*** Data to examine ***

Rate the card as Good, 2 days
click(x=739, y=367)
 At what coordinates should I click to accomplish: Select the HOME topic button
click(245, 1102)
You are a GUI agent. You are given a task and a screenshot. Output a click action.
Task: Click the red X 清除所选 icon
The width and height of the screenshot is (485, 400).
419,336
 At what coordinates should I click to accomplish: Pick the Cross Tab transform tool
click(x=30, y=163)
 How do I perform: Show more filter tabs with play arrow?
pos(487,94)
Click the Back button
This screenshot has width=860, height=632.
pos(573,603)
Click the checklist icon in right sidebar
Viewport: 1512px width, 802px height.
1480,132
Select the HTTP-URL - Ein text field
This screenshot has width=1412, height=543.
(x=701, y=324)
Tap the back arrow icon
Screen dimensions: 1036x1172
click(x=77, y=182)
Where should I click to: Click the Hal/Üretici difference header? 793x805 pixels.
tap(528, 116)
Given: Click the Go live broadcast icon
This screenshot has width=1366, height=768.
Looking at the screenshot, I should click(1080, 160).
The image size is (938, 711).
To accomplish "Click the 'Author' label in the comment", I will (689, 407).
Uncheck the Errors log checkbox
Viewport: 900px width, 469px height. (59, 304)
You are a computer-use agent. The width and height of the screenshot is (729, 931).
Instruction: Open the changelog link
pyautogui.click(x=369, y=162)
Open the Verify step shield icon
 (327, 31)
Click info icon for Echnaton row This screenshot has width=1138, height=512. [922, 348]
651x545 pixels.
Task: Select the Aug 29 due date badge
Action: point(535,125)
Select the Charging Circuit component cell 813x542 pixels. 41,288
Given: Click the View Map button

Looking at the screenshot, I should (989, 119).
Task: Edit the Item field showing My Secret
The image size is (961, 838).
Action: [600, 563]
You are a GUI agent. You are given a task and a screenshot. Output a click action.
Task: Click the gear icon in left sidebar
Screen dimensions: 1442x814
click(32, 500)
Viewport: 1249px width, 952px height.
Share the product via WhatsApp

*** End of Data to examine ***

Restate word for word the entries above, starting at the line with "Task: Click the red X 清除所选 icon" and ending at the line with "The image size is (938, 711).", inclusive, and no others.

- _Reply_:
Task: Click the red X 清除所选 icon
The width and height of the screenshot is (485, 400).
419,336
 At what coordinates should I click to accomplish: Pick the Cross Tab transform tool
click(x=30, y=163)
 How do I perform: Show more filter tabs with play arrow?
pos(487,94)
Click the Back button
This screenshot has width=860, height=632.
pos(573,603)
Click the checklist icon in right sidebar
Viewport: 1512px width, 802px height.
1480,132
Select the HTTP-URL - Ein text field
This screenshot has width=1412, height=543.
(x=701, y=324)
Tap the back arrow icon
Screen dimensions: 1036x1172
click(x=77, y=182)
Where should I click to: Click the Hal/Üretici difference header? 793x805 pixels.
tap(528, 116)
Given: Click the Go live broadcast icon
This screenshot has width=1366, height=768.
Looking at the screenshot, I should click(1080, 160).
The image size is (938, 711).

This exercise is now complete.